Ancaman Kekerasan Seksual di Era Digital, Pelakunya Kebanyakan Mantan Pacar
Begini realita kekerasan seksual berbasis gender yang juga rawan terjadi di ruang siber.
Sebagian besar pelaku kekerasan seksual berbasis gender (KSBG) merupakan orang yang menjalin hubungan personal dengan korban. Banyak pula pelaku yang mulanya dikenal korban di ruang siber.
Berdasarkan data Komisi Nasional Anti Kekerasan terhadap Perempuan (Komnas Perempuan), pelaku KSBG kebanyakan adalah mantan pacar (402 kasus) dan orang yang masih berstatus kekasih (203 kasus). Tak sedikit pula yang diketahui merupakan teman daring (108 kasus), kenalan online (67 kasus), dan teman korban (51 kasus).
"Temuan terkait relasi antara korban dengan pelaku KSBG ini semakin menegaskan bahwa pelaku kekerasan sebagian besar menjalin hubungan personal dengan korban," ungkap komisioner Komnas Perempuan, Rainy Hutabarat, dalam diskusi 16 Hari Anti Kekerasan Terhadap Perempuan bersama UNiTE di Jakarta, Minggu (8/12/2024) kemarin, dilansir Dewiku.com dari Suara.com.
Baca Juga: Jeritan Bisu Korban Kekerasan: Perempuan Berhak Aman dari Rasa Takut
KSBG semakin mengkhawatirkan seiring dengan perkembangan teknologi di era digital. Korban sangat mungkin mengalami kekerasan meski tidak bertemu langsung dengan pelaku.
"Hal ini menunjukkan KSBG dapat dilakukan oleh orang yang dikenal baik oleh korban di ruang fisik maupun di ruang siber," ujar Rainy.
Dijelaskan pula bahwa KSBG melalui konten digital termasuk dalam ranah kekerasan seksual berbasis elektronik (KSBE), tak terkecuali berbagai penyalahgunaan artificial Intelligence. Pada 2020, Komnas Perempuan mencatat tindakan KSBE mencapai 1.446 kasus, jauh lebih tinggi daripada nonseksual sejumlah 127 kasus.
Di sisi lain, masih banyak korban tidak berani mengungkapkan kekerasan yang mereka alami, apalagi melaporkannya kepada pihak berwenang. Salah satu penyebabnya adalah fenomena victim blaming atau situasi di mana korban disalahkan atas kejahatan atau tragedi yang menimpa mereka.

[Baris dari sebuah dataset]
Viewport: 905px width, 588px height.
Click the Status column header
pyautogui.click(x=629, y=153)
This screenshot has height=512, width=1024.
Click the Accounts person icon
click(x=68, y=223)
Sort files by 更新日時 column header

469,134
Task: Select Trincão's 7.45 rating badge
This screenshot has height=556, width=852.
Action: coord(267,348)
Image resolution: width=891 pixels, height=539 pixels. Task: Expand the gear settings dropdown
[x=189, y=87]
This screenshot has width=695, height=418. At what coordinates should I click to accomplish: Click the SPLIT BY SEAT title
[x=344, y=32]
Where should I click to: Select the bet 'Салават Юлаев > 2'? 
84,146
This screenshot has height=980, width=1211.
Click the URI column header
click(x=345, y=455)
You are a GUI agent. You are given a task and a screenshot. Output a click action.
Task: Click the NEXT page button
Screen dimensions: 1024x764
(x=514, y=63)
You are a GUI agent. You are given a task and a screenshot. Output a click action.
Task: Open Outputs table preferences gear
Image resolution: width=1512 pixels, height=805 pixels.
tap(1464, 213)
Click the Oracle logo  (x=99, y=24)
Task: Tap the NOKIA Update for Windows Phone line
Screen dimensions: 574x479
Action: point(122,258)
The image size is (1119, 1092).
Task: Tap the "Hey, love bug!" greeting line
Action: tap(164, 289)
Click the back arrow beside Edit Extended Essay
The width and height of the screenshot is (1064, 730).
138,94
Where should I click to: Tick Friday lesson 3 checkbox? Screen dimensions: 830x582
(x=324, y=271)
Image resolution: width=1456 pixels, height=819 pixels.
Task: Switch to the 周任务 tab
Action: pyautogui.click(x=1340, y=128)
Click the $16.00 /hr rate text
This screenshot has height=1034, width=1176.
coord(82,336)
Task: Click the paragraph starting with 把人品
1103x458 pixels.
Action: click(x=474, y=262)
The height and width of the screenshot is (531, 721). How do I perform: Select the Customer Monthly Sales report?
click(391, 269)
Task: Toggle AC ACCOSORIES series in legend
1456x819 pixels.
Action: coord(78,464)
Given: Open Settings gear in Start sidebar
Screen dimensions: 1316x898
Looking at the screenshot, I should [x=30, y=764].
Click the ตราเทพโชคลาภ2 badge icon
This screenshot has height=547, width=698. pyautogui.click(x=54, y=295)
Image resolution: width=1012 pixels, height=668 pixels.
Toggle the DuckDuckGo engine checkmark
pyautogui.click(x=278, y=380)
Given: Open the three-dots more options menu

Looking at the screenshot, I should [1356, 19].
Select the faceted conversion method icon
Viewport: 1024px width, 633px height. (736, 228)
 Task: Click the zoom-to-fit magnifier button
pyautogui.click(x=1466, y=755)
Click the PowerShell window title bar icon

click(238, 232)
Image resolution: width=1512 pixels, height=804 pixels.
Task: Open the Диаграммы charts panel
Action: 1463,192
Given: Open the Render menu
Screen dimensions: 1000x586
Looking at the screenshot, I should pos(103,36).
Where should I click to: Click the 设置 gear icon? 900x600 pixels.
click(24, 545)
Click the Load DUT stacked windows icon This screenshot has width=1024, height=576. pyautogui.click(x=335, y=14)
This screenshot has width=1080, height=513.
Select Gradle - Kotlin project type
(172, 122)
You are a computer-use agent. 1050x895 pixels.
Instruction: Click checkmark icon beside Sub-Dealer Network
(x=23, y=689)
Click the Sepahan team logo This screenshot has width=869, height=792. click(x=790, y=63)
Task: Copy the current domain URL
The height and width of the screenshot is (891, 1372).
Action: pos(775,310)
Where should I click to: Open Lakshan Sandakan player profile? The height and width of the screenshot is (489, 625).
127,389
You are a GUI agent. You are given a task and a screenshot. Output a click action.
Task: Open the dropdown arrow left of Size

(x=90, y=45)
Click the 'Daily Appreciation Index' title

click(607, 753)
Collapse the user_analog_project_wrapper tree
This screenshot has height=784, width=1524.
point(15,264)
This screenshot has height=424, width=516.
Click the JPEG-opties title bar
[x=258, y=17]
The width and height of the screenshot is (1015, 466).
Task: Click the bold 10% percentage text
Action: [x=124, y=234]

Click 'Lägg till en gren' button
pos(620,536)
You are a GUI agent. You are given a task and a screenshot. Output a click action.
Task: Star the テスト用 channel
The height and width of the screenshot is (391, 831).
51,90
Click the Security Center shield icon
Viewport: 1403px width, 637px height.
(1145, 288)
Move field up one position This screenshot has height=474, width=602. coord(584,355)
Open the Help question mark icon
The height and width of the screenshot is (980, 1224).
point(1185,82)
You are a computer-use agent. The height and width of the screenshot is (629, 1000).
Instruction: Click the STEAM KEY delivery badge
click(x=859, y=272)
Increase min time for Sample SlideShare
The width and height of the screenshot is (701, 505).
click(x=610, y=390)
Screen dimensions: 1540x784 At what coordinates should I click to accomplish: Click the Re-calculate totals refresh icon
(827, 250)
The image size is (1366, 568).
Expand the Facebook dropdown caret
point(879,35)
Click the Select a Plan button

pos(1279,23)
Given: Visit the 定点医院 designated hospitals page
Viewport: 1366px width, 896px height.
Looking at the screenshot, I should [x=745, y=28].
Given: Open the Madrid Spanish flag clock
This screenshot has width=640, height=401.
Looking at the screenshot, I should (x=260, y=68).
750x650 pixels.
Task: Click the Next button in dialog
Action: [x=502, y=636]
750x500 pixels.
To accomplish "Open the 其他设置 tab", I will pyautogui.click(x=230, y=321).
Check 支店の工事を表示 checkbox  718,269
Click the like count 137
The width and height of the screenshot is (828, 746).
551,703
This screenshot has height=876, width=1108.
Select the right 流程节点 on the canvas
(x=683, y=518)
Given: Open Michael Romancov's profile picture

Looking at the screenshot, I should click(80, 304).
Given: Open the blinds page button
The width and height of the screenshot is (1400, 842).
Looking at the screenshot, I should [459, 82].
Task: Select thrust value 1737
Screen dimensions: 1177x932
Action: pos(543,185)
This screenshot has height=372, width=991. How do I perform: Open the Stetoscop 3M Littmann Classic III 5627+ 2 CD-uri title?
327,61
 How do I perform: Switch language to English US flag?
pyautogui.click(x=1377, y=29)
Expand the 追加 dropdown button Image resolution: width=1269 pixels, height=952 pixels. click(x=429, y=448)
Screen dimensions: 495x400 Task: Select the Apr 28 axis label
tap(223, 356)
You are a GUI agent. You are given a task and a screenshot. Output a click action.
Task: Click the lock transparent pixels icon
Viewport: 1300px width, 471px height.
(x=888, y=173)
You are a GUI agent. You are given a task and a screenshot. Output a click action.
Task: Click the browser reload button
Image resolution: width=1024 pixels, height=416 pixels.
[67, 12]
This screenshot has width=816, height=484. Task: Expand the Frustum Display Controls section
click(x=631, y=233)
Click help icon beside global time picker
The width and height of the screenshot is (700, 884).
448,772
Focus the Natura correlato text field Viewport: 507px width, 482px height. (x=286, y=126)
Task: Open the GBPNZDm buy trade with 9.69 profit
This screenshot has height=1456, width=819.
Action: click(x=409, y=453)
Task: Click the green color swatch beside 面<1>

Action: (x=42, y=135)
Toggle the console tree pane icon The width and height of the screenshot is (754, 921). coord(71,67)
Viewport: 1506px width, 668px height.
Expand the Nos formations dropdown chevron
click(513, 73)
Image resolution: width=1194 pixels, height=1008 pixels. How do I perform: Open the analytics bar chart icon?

* Soal Latihan:
• A. Menurut kutipan, berapa kasus KSBE yang dicatat Komnas Perempuan pada 2020?
• B. Tolong hitung baris yang memuat kata "what", dengan huruf besar dan kecil dibedakan. Jawab dengan angkanya saja.

* Jawaban Tiap Soal:
• A. 1.446 kasus.

• B. 2